David glanced at her and smiled. She felt suddenly exposed and bobbed her head to summon her shield of hair out of habit. When it failed to cover her, she looked away and hoped her cheeks didn't blush.

“It's going to be a great dance,” David said.

“It'll be the best I've ever been to,” said Jennifer.

“You've never gone to one before,” said Brian.

“Then you have a chance to set a high bar,” she giggled.

“He's from the res,” Midge said suddenly.

“What?” said Aubrey.

“My date,” said Midge to her lunch tray. “He's lives on the reservation.”

“Oh,” said Jennifer.

“That's fine,” said David. “As long as he likes warm punch, he'll fit right in.”

Midge relaxed and finished her lunch. Aubrey talked about dancing and wanted to know what everyone did with their arms during a two-step.

Eleanor listened to her friends talk, but her mood had darkened. Like Jennifer, she was unsure about an Indian joining their group.

She mulled it over with Tabitha that night as they fitted the dress.
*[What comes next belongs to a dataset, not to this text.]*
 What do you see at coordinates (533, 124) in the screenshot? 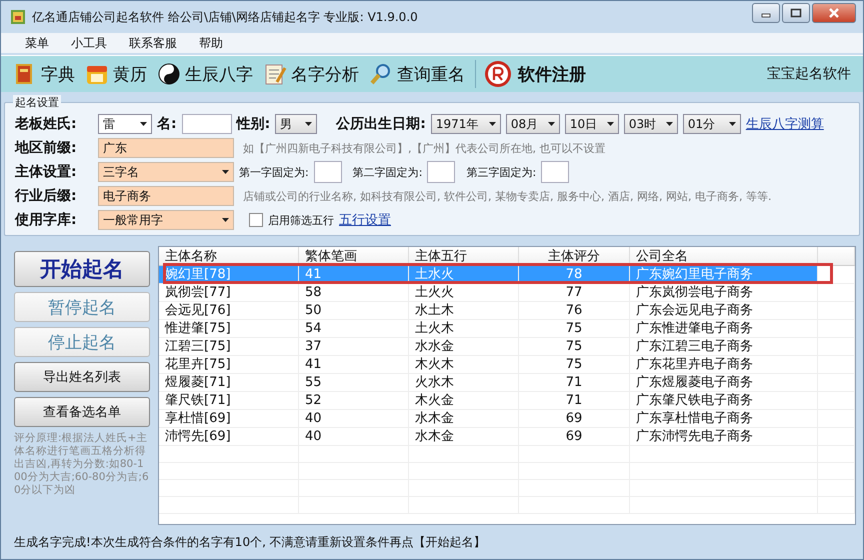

Without a sewing machine, Tabitha had done all the stitching by hand. “I got nothing better to do,” she said through a mouthful of pins. She understood Eleanor's trepidation with Midge's date, but told her to ignore it.

“You're going to run into people,” she said. “You can't hold what others did against them. That's just wrong.”

“I'm scared,” she said.

“You're always scared, cupcake,” she said. “And that's healthy, especially for you. But they're just people. People do dumb things, ignorant things, all the time. But even the ones who are stupid are not without value. They can learn. People can change. I've often thought that even those Indians back then lived to regret what they did. I don't mean they were punished, or put on trial or anything. I'm not that optimistic. But I bet it weighed on their souls.”
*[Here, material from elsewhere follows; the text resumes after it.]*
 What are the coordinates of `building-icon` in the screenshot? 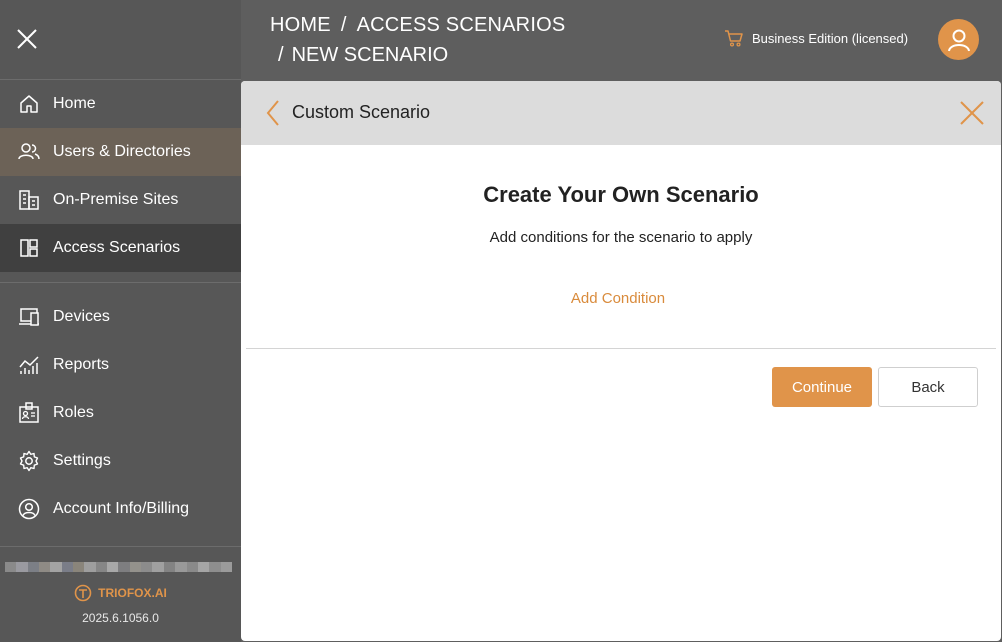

Eleanor didn't think so. But Tabitha was right. She was being prejudiced. She'd gotten along well enough with Robby Guide. True, he'd not moved to their lunch table, but maybe he had a better offer. Or maybe he'd sensed Eleanor's unease with him and stayed away out of courtesy. And then she wondered, as she always did around Native Americans, if he hadn't sensed what Eleanor really was and kept away because of it.

“You're going to be the prettiest girl there,” Tabitha said, standing to admire her work. Eleanor turned around and looked at herself in the mirror. She didn't recognize herself. It took her breath away. She was beautiful.